SUSE Conversations


SAN Storage Design for Xen Virtualization Based on Block Devices

variia

By: variia

September 28, 2007 11:25 am

Reads:264

Comments:0

Rating:0

This document solely focuses on a design where virtual machines are manually managed/migrated by the administrator (xm interface) and running on block devices. (logically managed hard drive partitions)

Scenario: HP EVA6000 FC SAN and 2 HP DL360G5 servers and the requirement is to create an environment where the administrator can manually (xm) migrate virtual machines between the 2 servers. We didn’t really need very high availability but flexibility. For instance we wanted to take 1 server down for maintenance, we could do it without causing too much outage to services running on virtual machines.

After browsing the Internet for a week I had to face the truth that there’s no such information, howto out there which would suit my needs. I was able find some VMware ESX related papers and Novell’s ultimate HA storage foundation. The problem with both is that they run virtual machines on file images what we cannot do due to the nature of our virtual machines (high I/O).

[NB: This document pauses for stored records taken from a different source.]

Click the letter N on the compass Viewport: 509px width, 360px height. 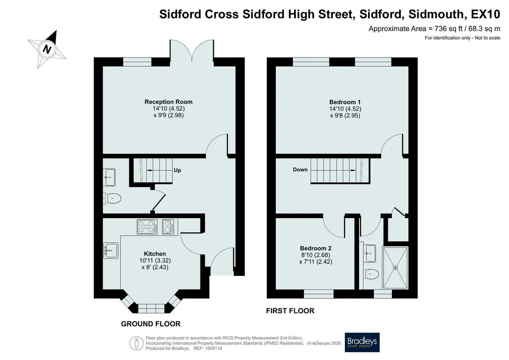pyautogui.click(x=47, y=50)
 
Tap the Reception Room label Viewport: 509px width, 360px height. pyautogui.click(x=168, y=102)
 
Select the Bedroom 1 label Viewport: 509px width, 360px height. pyautogui.click(x=345, y=102)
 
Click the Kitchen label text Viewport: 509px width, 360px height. pyautogui.click(x=155, y=254)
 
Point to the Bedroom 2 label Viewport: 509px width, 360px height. pyautogui.click(x=315, y=248)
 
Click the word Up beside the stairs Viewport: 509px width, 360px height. pyautogui.click(x=177, y=170)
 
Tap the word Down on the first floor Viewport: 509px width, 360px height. pyautogui.click(x=300, y=170)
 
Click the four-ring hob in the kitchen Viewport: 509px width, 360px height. pyautogui.click(x=147, y=227)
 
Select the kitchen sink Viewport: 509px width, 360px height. pyautogui.click(x=111, y=250)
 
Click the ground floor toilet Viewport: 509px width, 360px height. pyautogui.click(x=113, y=198)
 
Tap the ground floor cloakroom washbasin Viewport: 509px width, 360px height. pyautogui.click(x=109, y=177)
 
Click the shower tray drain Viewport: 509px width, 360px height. pyautogui.click(x=395, y=268)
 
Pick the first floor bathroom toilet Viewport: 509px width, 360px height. pyautogui.click(x=371, y=274)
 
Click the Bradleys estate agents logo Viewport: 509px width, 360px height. pyautogui.click(x=362, y=342)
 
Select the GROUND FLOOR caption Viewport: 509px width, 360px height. pyautogui.click(x=151, y=324)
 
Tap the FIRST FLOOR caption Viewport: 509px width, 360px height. pyautogui.click(x=290, y=310)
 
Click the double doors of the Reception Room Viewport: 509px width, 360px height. pyautogui.click(x=192, y=51)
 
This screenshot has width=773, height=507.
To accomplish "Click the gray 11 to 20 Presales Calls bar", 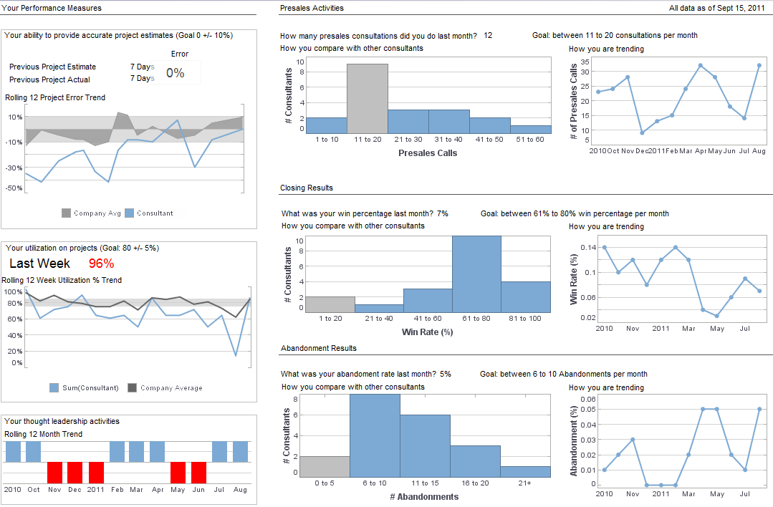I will [x=368, y=99].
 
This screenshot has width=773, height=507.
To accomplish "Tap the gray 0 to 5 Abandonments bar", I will [x=325, y=466].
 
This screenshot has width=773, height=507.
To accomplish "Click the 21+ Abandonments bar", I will [x=525, y=471].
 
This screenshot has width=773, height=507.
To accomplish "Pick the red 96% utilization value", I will [x=101, y=263].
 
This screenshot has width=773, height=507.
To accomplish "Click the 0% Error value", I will [x=176, y=73].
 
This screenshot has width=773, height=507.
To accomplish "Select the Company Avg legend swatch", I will [x=67, y=213].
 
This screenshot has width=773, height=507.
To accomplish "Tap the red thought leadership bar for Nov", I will [x=54, y=473].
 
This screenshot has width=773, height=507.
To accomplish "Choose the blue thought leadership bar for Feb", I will [x=117, y=452].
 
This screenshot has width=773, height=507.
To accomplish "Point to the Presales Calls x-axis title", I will [x=428, y=153].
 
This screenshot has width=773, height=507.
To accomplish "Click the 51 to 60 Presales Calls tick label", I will [x=530, y=139].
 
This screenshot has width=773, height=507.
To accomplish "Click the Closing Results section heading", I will [x=306, y=188].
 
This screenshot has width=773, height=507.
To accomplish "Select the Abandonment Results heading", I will [x=318, y=348].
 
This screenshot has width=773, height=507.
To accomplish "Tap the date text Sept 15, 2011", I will [x=745, y=9].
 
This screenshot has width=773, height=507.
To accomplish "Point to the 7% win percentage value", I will [x=442, y=213].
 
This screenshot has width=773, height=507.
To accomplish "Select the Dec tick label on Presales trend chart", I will [x=642, y=151].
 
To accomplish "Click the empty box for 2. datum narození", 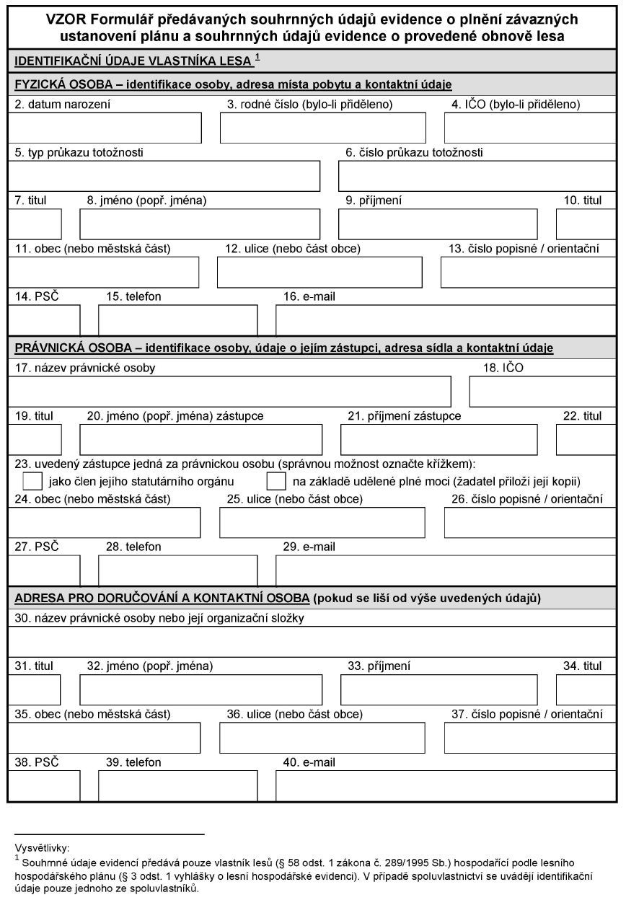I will point(105,128).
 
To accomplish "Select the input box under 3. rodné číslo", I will point(322,128).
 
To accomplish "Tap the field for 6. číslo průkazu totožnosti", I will point(477,177).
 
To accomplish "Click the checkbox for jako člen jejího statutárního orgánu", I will point(32,481).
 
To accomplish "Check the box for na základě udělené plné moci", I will point(276,481).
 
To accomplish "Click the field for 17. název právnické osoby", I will point(229,392).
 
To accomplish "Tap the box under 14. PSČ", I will point(44,321).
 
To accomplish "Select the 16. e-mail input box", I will point(446,321).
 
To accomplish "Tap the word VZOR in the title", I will point(44,19).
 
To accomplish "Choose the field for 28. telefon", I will point(177,570).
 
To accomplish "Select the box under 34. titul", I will point(585,690).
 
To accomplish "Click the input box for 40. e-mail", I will point(446,786).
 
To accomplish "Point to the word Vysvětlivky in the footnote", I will point(41,848).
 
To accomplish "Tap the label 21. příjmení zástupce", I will point(404,416).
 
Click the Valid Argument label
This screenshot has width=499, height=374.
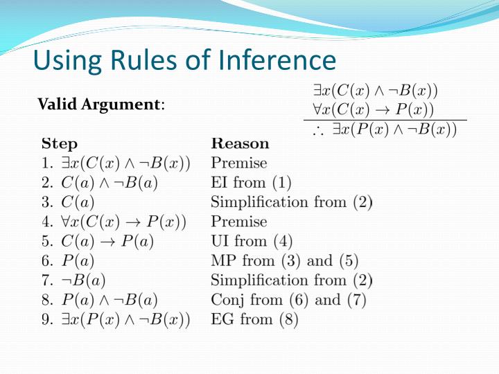[x=100, y=105]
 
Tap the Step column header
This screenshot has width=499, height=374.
[x=60, y=144]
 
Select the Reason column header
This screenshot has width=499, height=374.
[x=240, y=144]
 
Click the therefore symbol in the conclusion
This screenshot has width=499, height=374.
[x=318, y=131]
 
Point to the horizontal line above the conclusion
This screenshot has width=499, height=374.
[x=385, y=120]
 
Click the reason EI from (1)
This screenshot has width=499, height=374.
[x=251, y=183]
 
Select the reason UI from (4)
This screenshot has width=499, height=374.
[x=252, y=242]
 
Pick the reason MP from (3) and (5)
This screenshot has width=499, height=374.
[x=284, y=261]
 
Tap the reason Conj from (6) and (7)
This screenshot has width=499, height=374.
[x=288, y=300]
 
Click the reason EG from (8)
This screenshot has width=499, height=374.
[x=254, y=320]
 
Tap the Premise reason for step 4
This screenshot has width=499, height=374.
[x=238, y=222]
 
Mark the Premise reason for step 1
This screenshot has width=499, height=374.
[x=238, y=163]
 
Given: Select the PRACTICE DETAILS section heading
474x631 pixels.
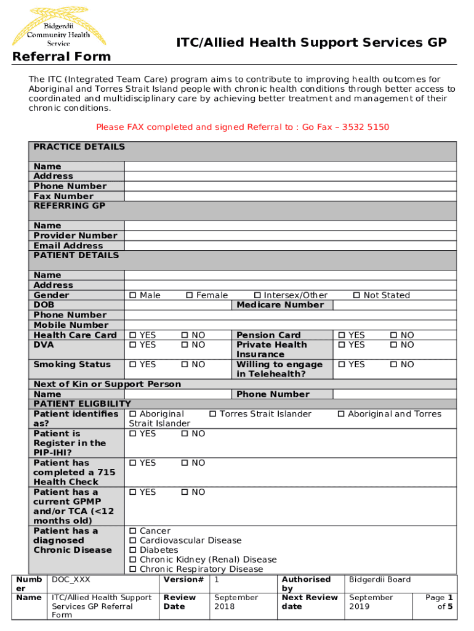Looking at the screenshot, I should [79, 147].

Question I didn’t have answer for:

Q: What is really needed for being able to migrate a Xen virtual machine (running off a block device) from one host to another?
A: Nothing really just the block device to be available on both servers.

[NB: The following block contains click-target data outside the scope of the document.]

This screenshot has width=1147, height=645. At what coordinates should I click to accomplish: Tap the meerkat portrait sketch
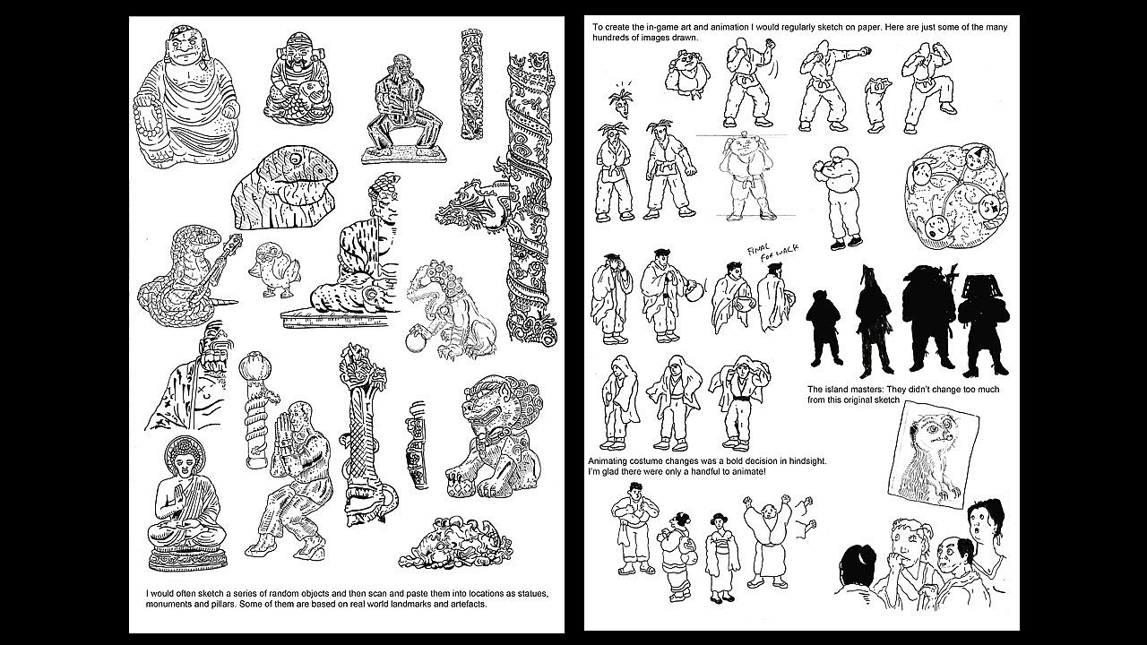(x=933, y=454)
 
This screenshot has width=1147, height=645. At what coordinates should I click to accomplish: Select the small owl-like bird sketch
(x=273, y=270)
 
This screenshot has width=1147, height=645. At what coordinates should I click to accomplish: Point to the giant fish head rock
(x=284, y=187)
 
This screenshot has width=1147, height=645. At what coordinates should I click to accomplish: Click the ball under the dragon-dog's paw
(x=415, y=342)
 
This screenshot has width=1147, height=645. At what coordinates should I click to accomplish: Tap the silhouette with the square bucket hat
(x=983, y=325)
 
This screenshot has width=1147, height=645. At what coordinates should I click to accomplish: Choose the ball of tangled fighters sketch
(x=955, y=196)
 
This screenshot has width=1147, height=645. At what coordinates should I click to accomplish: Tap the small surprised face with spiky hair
(x=621, y=101)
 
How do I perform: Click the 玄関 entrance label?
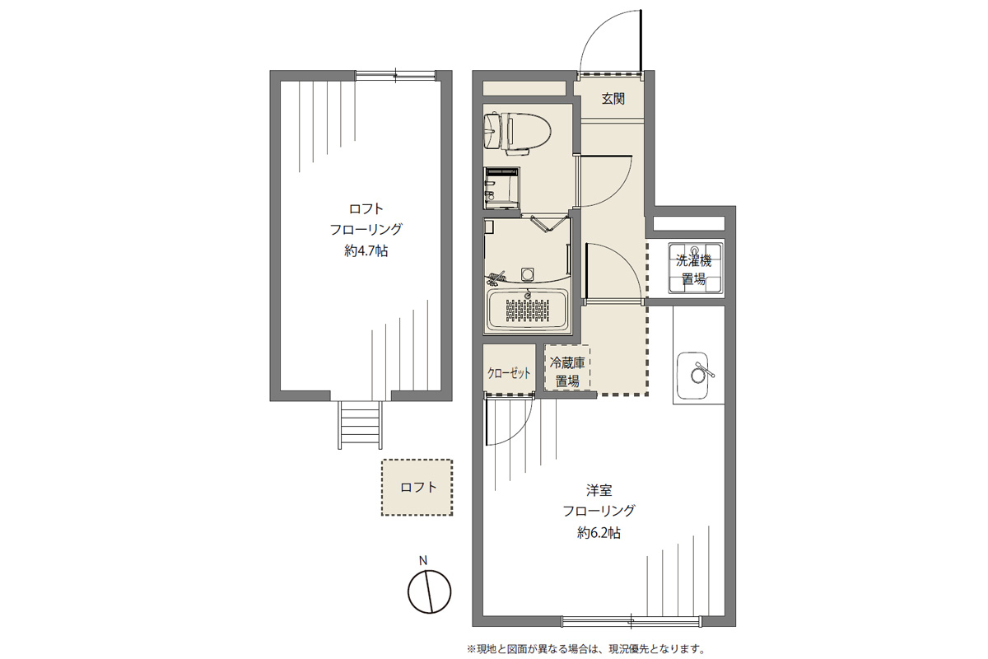(613, 98)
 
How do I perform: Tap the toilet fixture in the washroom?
(518, 133)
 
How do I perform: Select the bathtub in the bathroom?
(527, 310)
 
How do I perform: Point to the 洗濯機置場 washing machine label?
(694, 269)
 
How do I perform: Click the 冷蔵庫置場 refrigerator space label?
(567, 372)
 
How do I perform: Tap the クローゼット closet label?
(509, 373)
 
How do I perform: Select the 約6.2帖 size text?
(599, 533)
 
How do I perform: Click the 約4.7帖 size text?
(366, 250)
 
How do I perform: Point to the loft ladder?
(361, 424)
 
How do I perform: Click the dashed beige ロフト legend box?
(417, 488)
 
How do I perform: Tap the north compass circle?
(429, 591)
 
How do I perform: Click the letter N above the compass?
(423, 561)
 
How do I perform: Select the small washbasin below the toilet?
(501, 188)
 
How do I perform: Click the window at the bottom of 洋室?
(631, 621)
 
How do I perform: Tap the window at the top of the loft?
(396, 76)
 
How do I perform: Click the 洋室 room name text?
(599, 489)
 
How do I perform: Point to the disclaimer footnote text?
(586, 649)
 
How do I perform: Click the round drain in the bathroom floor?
(528, 274)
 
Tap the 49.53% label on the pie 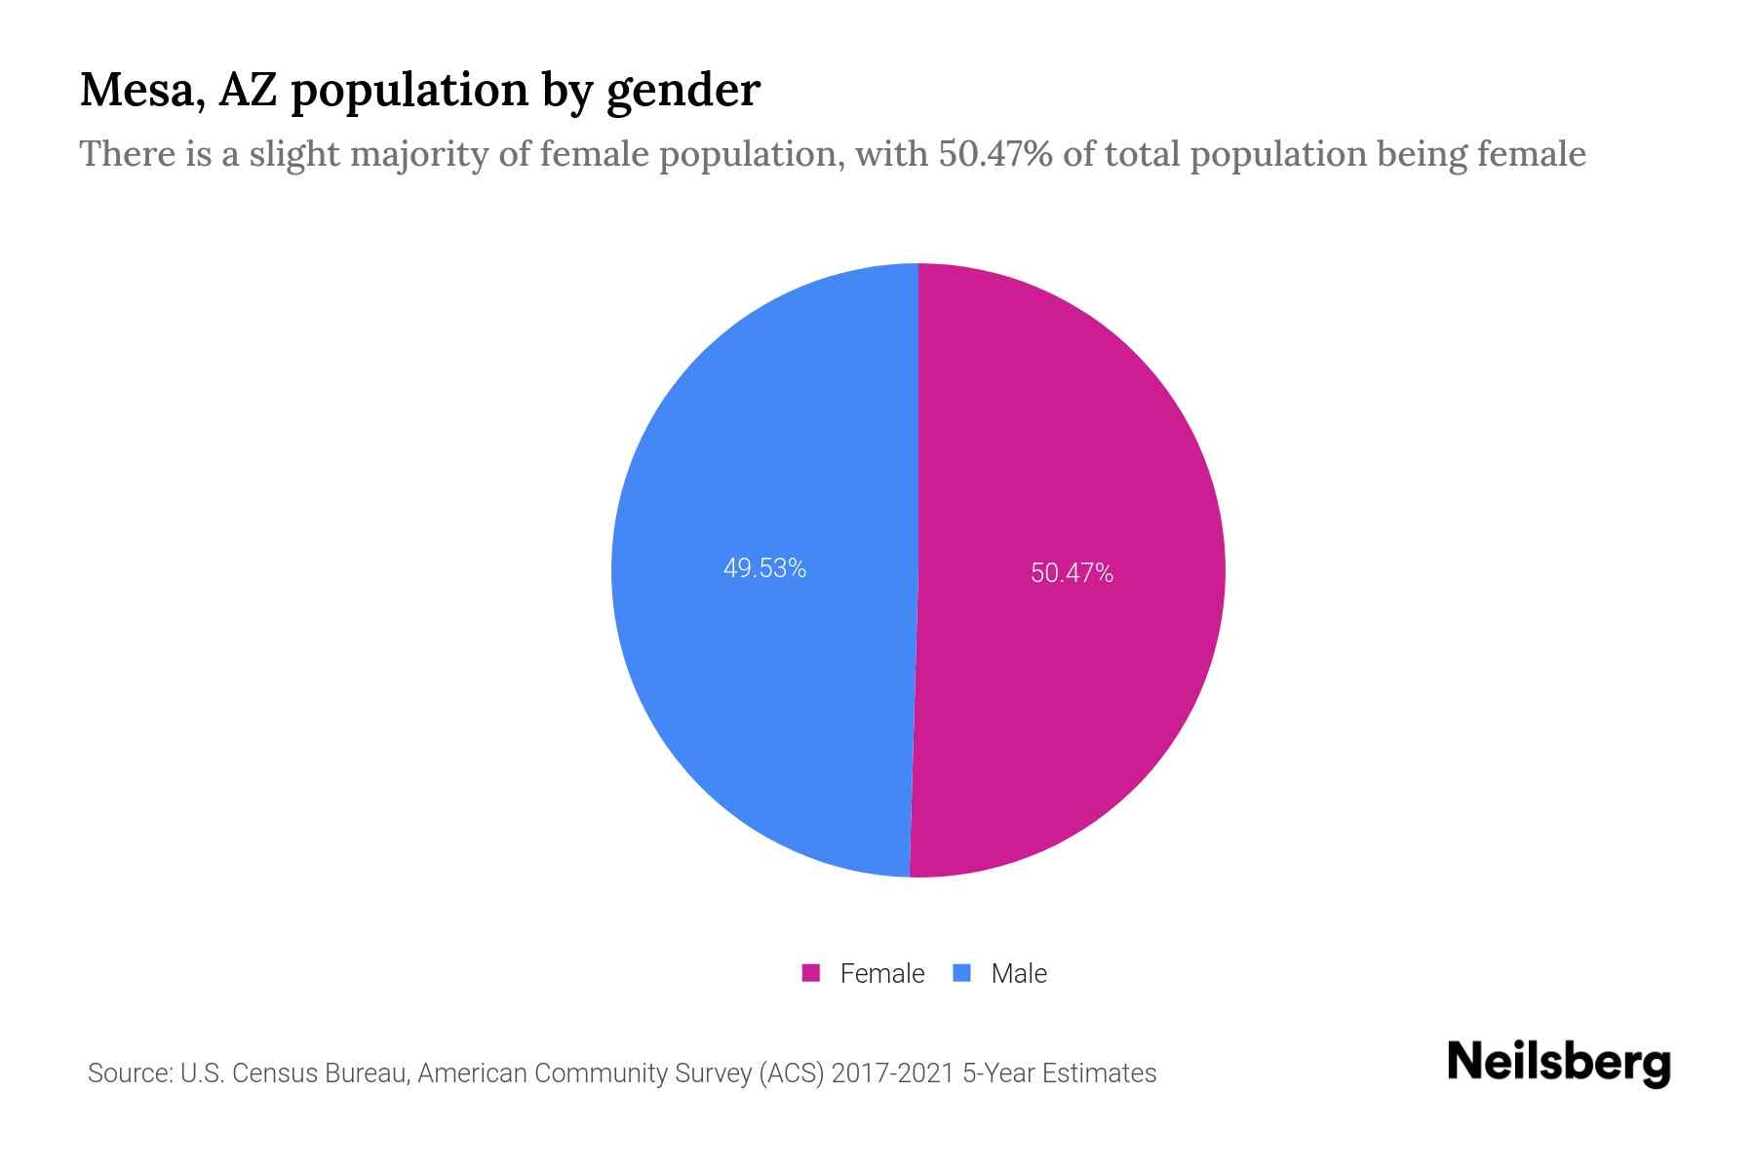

Even with “–live” option the migration can be done without having any kind of cluster aware file system on the 2 servers or on the (shared) block devices, I did test it throughly. However we want to use it in production environment therefore for extra safety I do not recommend doing migrations with “–live” option without cluster aware file system even though Xen is very sophisticated software. There might be situations when the buffer is not cleared and the VM is already migrated over causing race conditions where 2 dom0s might try to write to the same (shared) block device corrupting your filesystem. According to my tests a virtual machine with 512M of RAM and normal I/O load migrates over ~6-8 seconds and only 8 ping packets get lost which is fairly affordable.

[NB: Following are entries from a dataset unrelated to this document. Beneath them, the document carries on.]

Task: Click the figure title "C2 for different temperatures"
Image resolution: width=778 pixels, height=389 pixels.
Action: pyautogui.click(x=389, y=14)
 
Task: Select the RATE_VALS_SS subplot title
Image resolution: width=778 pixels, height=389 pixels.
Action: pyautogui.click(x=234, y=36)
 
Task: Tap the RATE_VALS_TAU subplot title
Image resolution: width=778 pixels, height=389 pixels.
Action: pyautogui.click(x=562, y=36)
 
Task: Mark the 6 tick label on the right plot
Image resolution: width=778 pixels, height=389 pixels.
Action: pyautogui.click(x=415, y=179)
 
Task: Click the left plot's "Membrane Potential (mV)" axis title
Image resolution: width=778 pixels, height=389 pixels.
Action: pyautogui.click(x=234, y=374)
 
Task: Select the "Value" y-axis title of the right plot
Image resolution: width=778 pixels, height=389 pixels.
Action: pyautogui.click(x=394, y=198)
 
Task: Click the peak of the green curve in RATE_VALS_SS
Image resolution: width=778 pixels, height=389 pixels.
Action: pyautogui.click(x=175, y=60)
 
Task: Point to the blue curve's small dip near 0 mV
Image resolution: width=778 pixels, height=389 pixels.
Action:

I have ended up with 2 possible solutions:

  1. Create a separate LUN for each virtual machine
    • The problem of this is that due to multipathing every LUN creates 2 devices. After a while
      it becomes unmanageable, the multipath configuration can become fairly big and complex along the SAN configuration as each LUN needs to be presented to all dom0 hosts not to mention that every time you need a LUN you have to nag the SAN administrator.

     

    • The advantage is that it doesn’t need any further software (except multipathd) which makes this solution very feasible for small systems. (5-10 VMs)

 

  1. Use some sort of cluster volume management
    • The issue with this is that it involves some level of complexity therefore requires knowledge of several software products. It can also be overwhelming and unnecessary for small systems.

     

    • The advantage is that you need just one big LUN which is managed by the Xen administrators providing ultimate flexibility over your storage.

    We need the second option so this document explains how to achieve that. I assume you already have the LUN created and presented to both (or more) dom0 hosts.

 

  • NTP Setup

 

 

The time on the two physical machines needs to be synchronized. Several components in the HASF stack require this. I have configured both nodes to use our internal ntp servers (3 of them) in addition to the other node which would give us fairly decent redundancy.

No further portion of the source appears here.